YOUR GOAL ▸ For the string "number", find every matching line in the records and copy it.

### INPUT

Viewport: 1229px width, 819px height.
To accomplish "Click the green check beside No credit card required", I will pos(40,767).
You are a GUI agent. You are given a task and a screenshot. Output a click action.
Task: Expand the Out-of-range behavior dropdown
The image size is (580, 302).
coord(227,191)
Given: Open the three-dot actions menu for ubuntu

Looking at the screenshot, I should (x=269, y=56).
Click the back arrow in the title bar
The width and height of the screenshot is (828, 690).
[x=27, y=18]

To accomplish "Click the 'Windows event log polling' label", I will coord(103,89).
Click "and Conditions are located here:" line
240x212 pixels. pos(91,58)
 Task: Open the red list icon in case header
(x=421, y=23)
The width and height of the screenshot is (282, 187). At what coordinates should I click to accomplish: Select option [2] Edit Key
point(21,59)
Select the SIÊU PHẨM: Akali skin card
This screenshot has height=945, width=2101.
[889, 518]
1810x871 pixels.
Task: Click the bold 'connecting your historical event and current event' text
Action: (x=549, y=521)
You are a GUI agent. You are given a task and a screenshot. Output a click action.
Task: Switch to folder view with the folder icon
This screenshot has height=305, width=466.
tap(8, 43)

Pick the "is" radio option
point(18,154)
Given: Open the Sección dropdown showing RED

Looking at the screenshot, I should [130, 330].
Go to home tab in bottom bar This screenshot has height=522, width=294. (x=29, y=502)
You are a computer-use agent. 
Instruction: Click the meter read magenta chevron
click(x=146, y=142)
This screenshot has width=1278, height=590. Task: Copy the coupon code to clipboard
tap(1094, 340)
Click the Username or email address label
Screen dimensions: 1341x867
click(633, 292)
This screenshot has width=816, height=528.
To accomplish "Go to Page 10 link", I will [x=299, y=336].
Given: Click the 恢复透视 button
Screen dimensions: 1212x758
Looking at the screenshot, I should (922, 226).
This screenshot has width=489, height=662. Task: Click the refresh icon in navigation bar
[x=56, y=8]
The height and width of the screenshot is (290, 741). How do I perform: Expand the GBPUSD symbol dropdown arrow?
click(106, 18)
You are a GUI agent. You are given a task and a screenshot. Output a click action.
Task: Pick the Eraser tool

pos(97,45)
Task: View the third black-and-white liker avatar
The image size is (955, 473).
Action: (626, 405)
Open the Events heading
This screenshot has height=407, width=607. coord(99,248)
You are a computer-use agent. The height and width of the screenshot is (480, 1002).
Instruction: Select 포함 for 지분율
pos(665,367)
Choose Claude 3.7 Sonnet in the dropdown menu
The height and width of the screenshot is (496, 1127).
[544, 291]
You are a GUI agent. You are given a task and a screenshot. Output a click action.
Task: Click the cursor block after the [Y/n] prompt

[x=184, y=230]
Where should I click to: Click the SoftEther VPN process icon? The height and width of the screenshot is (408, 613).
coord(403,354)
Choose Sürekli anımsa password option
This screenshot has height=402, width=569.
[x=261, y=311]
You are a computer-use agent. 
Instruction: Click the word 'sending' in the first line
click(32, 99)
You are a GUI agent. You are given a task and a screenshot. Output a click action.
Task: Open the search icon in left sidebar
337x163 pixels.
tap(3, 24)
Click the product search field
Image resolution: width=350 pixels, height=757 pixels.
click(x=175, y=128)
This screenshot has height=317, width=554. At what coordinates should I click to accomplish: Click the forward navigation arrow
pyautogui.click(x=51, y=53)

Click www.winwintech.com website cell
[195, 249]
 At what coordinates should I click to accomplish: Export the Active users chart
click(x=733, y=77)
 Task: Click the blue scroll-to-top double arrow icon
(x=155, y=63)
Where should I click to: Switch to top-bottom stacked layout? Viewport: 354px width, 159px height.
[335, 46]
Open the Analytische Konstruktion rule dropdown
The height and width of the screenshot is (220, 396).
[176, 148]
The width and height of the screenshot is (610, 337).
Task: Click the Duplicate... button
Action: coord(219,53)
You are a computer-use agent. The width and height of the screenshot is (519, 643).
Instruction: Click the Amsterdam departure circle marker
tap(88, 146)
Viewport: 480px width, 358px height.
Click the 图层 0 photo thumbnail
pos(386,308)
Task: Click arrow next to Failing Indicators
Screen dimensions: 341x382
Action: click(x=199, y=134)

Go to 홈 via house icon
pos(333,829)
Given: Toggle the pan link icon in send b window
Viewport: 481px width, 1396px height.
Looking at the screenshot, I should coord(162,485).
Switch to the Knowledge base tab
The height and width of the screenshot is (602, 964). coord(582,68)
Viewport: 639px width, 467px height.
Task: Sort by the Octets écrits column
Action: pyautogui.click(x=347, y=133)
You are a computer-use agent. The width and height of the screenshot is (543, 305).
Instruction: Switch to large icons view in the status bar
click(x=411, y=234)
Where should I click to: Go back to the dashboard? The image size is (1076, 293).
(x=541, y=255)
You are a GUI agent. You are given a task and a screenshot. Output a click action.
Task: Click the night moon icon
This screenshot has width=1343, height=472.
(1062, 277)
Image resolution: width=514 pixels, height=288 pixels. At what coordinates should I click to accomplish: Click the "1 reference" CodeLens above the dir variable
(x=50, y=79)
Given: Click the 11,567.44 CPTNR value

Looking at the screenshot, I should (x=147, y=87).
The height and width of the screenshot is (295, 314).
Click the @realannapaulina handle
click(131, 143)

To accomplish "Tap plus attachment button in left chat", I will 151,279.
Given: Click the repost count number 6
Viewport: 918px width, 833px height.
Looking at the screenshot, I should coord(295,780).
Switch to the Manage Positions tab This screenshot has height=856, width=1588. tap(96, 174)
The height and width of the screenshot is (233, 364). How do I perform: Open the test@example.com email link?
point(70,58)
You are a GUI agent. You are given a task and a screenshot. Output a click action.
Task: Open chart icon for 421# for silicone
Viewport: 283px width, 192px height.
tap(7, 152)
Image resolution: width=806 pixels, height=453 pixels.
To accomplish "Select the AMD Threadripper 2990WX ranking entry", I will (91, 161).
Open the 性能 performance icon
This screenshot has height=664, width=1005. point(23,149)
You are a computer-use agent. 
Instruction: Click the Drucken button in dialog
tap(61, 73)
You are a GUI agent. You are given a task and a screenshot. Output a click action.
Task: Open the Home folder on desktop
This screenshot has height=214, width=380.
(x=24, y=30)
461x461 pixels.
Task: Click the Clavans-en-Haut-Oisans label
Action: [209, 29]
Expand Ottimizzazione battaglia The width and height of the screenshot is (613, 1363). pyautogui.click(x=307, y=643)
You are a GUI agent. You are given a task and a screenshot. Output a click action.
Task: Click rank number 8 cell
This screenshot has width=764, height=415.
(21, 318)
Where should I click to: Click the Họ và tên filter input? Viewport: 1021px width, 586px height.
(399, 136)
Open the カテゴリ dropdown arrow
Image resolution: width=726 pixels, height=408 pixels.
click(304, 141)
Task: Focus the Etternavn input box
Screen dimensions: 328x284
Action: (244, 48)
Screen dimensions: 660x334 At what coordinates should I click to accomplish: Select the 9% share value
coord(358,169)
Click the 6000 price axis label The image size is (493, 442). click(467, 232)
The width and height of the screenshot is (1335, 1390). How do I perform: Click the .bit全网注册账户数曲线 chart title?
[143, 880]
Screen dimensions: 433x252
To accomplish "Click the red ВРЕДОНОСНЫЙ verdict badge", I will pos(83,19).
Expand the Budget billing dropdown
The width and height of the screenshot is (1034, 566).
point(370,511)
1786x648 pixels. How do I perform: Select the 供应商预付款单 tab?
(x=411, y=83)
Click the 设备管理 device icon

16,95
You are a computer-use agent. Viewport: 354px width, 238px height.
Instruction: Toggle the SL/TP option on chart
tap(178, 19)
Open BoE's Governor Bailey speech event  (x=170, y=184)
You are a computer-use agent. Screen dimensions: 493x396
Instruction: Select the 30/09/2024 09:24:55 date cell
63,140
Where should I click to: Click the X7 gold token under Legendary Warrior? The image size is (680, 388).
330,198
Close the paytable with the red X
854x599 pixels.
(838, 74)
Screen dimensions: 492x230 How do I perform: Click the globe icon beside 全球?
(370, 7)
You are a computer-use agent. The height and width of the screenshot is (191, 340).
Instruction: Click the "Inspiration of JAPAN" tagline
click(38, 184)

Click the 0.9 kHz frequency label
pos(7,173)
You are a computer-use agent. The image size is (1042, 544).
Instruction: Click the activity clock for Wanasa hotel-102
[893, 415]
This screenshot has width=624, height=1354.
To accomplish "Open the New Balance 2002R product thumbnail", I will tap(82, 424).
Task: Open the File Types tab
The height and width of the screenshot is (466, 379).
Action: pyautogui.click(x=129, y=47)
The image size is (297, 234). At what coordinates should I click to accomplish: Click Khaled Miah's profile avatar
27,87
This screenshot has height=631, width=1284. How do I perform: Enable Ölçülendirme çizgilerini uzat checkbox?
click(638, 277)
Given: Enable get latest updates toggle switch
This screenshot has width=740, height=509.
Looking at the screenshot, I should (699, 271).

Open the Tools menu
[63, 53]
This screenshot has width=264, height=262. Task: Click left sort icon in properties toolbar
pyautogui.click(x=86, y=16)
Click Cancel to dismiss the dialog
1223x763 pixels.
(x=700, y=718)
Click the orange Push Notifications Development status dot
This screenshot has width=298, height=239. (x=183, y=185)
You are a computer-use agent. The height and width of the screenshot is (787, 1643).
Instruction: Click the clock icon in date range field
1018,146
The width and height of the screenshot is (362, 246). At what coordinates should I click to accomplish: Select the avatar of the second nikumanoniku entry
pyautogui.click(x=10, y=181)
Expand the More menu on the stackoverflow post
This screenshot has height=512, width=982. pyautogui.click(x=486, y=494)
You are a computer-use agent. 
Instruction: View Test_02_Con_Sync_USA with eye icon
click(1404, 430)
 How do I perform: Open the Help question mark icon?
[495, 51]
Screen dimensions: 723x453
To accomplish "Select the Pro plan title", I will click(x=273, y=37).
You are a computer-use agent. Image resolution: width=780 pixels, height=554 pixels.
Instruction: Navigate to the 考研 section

######

ANSWER SECTION ▸
Given: Click the repost count number 6
Task: Click rank number 8 cell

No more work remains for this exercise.